Milliyet, İmralı’da Öcalan ile BDP’liler arasındaki görüşme notlarını yayınlayınca, gazetenin sahibi Erdoğan Demirören, Başbakan Tayyip Erdoğan’ın hiddetinin köpüğünde boğulup, Başbakan kuyrukçusu bir gazetecilik istediğini söyledi;yayın yönetmenini payladı, iki yazarın atılmasını istedi, vesaire, vesaire, vesaire... ve kaba gerçeği suratımıza çaldı. Medya patronu, sermaye meselesine bir kere daha geldik.
Medya patronlarının başbakanların önünde neredeyse secdeye vardığı, gönlünü hoş etmek için elinden geleni ardına koymadığı bir ortamda ne kadar özgür olunabilir?! Olunamaz. Ama patron daha da zenginleşebilir. Ekonomiyi ve finansı çok iyi takip eden bir gazeteci arkadaşım, Haziran 2011 seçimlerinden hemen önce, NTV’den bazı programcılar uzaklaştırıldığında, “AKP iktidarı döneminde en çok kazanan patron, Ferit Şahenk” demişti. Birkaç gün önce de Ferit Beyin en büyük Türk zengini olduğu ilan edildi. FŞ’nin aksine, lafı iyi dinlememeyi seçen, “emir tekrarı” yapmayan patronlara neler yapıldığını da gördü dünya alem ... bir ders çıkardıklarını sanıyorum.
Köklü ve övünülebilir bir gazetecilik geleneği olmadığı için patronların çıkarları, en temel gazetecilik ilkelerinin ve çabalarının önüne geçiyor; onları bertaraf ediyor. Patronların iktidarla ilişkileri, gazete/televizyonların ve gazeteciliğin iktidarla – ahlaksız – ilişkisini doğrudan doğruya belirliyor. (Editoryal bağımsızlığı korumak bakımından sermaye ve yönetim yapısının ne kadar önemli olduğunu gösteren iki örneği görmek için buraya tıklayın ve bizim medya kuruluşlarıyla karşılaştırın.)
◆ ◆ ◆ ◆ ◆
Yapılacak İş =
Medya patronlarının iktidarla ilişkisini anlatan yukarıdaki yazıyı baştan sona, tek bir harfini bile değiştirmeden tekrar yazın.

Veri Bölümü =
◆ ◆ ◆ ◆ ◆
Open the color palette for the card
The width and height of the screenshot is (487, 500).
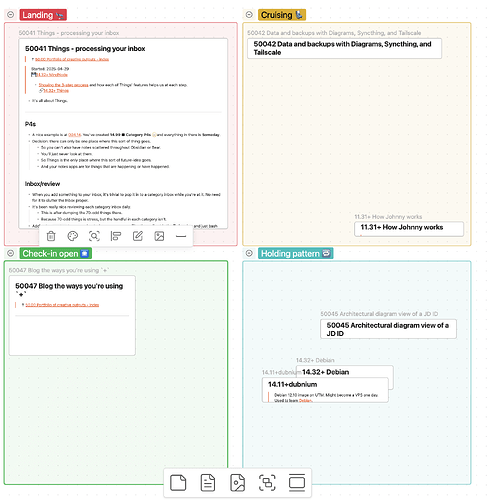click(73, 236)
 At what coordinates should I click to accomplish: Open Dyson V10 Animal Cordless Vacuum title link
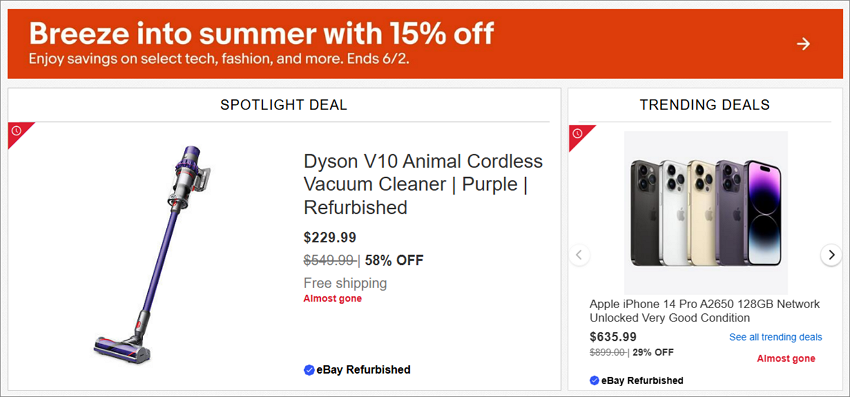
◆ ◆ ◆ ◆ ◆
Yanıt =
Milliyet, İmralı’da Öcalan ile BDP’liler arasındaki görüşme notlarını yayınlayınca, gazetenin sahibi Erdoğan Demirören, Başbakan Tayyip Erdoğan’ın hiddetinin köpüğünde boğulup, Başbakan kuyrukçusu bir gazetecilik istediğini söyledi;yayın yönetmenini payladı, iki yazarın atılmasını istedi, vesaire, vesaire, vesaire... ve kaba gerçeği suratımıza çaldı. Medya patronu, sermaye meselesine bir kere daha geldik.
Medya patronlarının başbakanların önünde neredeyse secdeye vardığı, gönlünü hoş etmek için elinden geleni ardına koymadığı bir ortamda ne kadar özgür olunabilir?! Olunamaz. Ama patron daha da zenginleşebilir. Ekonomiyi ve finansı çok iyi takip eden bir gazeteci arkadaşım, Haziran 2011 seçimlerinden hemen önce, NTV’den bazı programcılar uzaklaştırıldığında, “AKP iktidarı döneminde en çok kazanan patron, Ferit Şahenk” demişti. Birkaç gün önce de Ferit Beyin en büyük Türk zengini olduğu ilan edildi. FŞ’nin aksine, lafı iyi dinlememeyi seçen, “emir tekrarı” yapmayan patronlara neler yapıldığını da gördü dünya alem ... bir ders çıkardıklarını sanıyorum.
Köklü ve övünülebilir bir gazetecilik geleneği olmadığı için patronların çıkarları, en temel gazetecilik ilkelerinin ve çabalarının önüne geçiyor; onları bertaraf ediyor. Patronların iktidarla ilişkileri, gazete/televizyonların ve gazeteciliğin iktidarla – ahlaksız – ilişkisini doğrudan doğruya belirliyor. (Editoryal bağımsızlığı korumak bakımından sermaye ve yönetim yapısının ne kadar önemli olduğunu gösteren iki örneği görmek için buraya tıklayın ve bizim medya kuruluşlarıyla karşılaştırın.)